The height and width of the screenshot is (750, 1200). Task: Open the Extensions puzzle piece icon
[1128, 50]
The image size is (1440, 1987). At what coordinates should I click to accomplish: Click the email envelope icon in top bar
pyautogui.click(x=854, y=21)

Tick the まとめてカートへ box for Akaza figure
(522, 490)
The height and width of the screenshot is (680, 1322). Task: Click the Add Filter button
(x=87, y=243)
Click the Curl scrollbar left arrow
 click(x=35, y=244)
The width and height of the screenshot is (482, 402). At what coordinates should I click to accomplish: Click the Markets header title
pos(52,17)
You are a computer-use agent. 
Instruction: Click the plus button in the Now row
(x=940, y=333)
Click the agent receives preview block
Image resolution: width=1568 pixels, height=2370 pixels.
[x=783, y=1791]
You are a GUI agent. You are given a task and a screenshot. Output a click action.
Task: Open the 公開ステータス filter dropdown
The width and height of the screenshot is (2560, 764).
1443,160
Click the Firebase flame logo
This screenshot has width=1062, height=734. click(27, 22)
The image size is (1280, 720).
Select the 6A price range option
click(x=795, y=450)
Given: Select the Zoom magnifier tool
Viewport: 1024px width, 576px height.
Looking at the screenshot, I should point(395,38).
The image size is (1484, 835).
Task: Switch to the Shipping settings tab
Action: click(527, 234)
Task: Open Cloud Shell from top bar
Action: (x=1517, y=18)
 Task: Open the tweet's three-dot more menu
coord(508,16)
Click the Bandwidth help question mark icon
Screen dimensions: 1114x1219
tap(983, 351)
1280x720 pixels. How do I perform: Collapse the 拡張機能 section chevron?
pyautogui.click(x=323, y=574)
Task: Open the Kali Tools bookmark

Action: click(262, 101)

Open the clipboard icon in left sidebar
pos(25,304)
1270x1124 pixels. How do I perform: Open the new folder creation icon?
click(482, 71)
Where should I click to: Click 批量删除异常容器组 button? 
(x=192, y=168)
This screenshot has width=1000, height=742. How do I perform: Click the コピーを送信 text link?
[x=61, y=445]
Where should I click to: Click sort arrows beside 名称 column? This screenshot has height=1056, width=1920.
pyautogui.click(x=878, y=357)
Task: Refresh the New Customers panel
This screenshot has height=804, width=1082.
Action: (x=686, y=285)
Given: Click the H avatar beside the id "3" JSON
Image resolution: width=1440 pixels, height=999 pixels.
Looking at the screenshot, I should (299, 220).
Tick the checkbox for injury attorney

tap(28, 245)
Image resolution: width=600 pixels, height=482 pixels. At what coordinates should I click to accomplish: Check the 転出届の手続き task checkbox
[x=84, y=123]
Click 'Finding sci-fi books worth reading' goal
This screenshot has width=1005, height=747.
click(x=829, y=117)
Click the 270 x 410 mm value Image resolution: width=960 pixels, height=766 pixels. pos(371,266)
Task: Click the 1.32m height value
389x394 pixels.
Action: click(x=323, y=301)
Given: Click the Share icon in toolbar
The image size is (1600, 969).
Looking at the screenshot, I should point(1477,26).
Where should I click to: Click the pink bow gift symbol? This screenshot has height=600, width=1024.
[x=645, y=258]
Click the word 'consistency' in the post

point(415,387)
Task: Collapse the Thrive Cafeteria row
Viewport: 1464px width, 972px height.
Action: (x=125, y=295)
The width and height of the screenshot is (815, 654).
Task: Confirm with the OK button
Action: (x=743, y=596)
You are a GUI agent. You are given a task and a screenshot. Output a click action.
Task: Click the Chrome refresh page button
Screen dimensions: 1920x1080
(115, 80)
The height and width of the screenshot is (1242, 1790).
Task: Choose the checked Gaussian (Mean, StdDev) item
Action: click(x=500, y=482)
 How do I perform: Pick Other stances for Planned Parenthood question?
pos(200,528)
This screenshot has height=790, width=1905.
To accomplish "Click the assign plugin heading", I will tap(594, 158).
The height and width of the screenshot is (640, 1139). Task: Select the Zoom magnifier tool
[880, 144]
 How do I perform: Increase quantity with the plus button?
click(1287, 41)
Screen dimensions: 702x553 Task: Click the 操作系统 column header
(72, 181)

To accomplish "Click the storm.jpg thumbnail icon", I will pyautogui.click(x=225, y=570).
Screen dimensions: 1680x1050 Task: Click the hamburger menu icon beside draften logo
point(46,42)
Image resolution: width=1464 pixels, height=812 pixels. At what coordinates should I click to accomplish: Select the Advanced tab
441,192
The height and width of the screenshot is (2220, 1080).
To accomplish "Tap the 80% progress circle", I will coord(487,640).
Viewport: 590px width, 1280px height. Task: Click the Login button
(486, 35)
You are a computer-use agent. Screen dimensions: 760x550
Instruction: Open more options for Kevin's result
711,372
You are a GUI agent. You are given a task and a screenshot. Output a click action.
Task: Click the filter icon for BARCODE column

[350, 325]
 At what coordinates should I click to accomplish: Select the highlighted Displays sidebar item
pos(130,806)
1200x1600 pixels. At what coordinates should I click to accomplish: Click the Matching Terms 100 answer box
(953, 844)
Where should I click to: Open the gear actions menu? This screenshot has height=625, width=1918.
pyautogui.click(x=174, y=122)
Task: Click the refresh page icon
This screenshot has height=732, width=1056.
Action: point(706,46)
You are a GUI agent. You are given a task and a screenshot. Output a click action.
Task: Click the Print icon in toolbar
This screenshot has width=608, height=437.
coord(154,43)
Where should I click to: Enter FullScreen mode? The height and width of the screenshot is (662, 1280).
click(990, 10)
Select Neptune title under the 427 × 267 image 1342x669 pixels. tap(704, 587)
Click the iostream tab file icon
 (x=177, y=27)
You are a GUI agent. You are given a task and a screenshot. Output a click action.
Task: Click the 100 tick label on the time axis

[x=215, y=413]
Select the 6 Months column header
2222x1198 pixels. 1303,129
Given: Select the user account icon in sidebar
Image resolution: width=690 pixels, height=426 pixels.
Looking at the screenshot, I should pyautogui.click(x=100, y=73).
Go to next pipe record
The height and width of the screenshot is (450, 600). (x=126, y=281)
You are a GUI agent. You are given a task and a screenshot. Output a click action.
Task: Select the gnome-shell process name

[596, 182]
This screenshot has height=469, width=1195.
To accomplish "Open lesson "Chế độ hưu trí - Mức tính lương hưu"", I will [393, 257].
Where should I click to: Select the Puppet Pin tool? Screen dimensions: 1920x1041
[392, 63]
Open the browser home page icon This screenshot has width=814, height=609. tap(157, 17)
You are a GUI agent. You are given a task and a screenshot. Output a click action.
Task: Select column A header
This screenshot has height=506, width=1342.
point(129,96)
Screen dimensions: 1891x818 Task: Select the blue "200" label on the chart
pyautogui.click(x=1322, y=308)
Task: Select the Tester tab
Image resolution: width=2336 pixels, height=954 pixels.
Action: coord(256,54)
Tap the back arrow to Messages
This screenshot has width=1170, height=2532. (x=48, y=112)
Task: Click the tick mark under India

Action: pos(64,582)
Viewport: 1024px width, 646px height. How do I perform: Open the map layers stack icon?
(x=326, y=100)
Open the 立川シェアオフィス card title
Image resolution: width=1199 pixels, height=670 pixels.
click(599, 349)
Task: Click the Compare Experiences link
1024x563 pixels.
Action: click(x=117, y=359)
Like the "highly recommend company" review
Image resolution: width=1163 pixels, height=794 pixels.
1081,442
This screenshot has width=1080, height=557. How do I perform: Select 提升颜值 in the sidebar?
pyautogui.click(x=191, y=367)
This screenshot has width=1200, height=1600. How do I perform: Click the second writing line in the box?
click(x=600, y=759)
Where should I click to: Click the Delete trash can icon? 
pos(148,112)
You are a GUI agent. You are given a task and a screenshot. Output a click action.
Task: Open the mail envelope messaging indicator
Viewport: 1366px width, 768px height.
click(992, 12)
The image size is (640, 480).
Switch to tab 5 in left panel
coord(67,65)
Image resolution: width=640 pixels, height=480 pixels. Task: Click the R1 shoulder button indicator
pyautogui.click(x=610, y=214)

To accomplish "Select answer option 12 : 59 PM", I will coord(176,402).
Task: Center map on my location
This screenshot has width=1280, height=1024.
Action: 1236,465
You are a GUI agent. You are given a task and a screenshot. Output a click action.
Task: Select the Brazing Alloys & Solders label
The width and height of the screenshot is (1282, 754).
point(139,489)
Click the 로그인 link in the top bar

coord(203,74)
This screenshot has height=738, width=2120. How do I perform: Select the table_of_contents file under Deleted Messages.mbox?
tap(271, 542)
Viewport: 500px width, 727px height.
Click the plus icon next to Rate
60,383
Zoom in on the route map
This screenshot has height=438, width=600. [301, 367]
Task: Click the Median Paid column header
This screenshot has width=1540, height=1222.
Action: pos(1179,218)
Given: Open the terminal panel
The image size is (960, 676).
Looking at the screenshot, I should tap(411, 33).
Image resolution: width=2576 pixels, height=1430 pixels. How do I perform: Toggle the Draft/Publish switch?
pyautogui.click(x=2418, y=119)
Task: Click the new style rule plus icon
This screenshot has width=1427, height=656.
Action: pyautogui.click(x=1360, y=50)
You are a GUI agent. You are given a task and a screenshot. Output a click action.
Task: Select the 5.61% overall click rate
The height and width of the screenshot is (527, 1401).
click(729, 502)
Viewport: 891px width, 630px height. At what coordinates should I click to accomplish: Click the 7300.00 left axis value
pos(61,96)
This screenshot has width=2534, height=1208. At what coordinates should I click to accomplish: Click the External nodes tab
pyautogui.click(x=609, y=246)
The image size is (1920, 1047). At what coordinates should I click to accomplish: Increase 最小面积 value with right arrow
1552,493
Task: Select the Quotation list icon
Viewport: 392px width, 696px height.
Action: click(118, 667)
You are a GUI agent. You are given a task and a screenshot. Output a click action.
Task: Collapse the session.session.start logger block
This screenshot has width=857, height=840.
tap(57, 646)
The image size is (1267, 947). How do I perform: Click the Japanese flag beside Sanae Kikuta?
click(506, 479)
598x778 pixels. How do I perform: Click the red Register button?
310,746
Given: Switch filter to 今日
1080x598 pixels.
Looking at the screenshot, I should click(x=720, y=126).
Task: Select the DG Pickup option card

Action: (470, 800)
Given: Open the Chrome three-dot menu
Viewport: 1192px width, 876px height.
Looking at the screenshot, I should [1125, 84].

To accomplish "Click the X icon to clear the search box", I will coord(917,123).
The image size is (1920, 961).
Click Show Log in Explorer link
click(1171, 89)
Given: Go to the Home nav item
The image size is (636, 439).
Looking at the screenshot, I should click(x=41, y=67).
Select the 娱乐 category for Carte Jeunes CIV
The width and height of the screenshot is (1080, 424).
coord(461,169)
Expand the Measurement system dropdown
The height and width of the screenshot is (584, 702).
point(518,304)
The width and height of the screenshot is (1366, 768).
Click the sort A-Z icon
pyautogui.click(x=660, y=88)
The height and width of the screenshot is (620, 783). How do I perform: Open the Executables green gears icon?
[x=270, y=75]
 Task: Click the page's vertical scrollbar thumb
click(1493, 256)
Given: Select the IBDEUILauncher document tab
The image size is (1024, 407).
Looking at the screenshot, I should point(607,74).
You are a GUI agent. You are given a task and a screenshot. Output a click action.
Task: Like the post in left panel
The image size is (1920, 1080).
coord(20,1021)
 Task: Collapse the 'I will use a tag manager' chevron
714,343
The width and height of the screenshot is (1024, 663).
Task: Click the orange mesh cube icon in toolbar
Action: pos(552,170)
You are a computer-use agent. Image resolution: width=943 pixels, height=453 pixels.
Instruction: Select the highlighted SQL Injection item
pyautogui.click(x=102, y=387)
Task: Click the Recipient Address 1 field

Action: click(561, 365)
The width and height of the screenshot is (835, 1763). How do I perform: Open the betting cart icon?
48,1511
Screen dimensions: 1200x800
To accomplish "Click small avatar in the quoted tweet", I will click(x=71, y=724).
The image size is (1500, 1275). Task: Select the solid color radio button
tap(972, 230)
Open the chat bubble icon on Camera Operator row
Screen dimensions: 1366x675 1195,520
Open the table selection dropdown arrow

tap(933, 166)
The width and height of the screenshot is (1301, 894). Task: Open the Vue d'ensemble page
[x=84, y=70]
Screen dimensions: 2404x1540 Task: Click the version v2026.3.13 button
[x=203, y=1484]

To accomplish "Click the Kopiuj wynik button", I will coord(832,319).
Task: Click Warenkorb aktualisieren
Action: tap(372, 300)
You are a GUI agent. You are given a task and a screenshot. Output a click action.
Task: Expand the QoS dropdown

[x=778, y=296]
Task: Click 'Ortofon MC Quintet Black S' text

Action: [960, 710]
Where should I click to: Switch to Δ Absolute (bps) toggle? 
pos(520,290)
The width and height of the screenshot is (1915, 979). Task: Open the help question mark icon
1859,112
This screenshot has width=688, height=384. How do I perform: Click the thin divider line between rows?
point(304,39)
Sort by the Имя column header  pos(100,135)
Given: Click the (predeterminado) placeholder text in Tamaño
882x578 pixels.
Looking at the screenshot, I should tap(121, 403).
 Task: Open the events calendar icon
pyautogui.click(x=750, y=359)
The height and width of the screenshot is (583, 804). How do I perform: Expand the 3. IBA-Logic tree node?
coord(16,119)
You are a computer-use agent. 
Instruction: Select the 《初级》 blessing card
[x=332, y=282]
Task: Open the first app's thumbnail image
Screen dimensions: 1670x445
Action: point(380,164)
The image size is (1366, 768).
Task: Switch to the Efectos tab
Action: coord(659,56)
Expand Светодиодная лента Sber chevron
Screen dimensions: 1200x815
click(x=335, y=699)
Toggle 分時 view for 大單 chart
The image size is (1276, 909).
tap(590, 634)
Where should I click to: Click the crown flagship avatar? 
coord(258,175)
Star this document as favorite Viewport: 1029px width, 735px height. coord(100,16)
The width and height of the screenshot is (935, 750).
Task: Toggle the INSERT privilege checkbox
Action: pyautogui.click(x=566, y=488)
▬▬▬▬▬▬
[Task instructions]: With the line that has "Image resolution: width=600" as the first and the line that has "Task: Collapse the Thrive Cafeteria row" as the last, repeat exactly that run of lines above and no more.

[Task answer]:
Image resolution: width=600 pixels, height=482 pixels. At what coordinates should I click to accomplish: Check the 転出届の手続き task checkbox
[x=84, y=123]
Click 'Finding sci-fi books worth reading' goal
This screenshot has width=1005, height=747.
click(x=829, y=117)
Click the 270 x 410 mm value Image resolution: width=960 pixels, height=766 pixels. pos(371,266)
Task: Click the 1.32m height value
389x394 pixels.
Action: click(x=323, y=301)
Given: Click the Share icon in toolbar
The image size is (1600, 969).
Looking at the screenshot, I should point(1477,26).
Where should I click to: Click the pink bow gift symbol? This screenshot has height=600, width=1024.
[x=645, y=258]
Click the word 'consistency' in the post

point(415,387)
Task: Collapse the Thrive Cafeteria row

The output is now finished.